» Task input
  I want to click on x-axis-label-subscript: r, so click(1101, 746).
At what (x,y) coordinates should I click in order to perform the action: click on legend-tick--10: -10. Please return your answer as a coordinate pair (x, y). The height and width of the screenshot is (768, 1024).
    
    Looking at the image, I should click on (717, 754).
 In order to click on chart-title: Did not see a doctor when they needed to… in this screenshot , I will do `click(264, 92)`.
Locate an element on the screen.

---

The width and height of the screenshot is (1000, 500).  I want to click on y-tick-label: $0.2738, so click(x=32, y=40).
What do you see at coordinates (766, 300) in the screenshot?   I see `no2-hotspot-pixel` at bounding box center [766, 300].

» Task goal
Copy out the lines between the one holding "I want to click on x-axis-label-subscript: r, so" and the one holding "Locate an element on the screen.", both included, keeping every character the same.

» Written answer
  I want to click on x-axis-label-subscript: r, so click(1101, 746).
At what (x,y) coordinates should I click in order to perform the action: click on legend-tick--10: -10. Please return your answer as a coordinate pair (x, y). The height and width of the screenshot is (768, 1024).
    
    Looking at the image, I should click on (717, 754).
 In order to click on chart-title: Did not see a doctor when they needed to… in this screenshot , I will do `click(264, 92)`.
Locate an element on the screen.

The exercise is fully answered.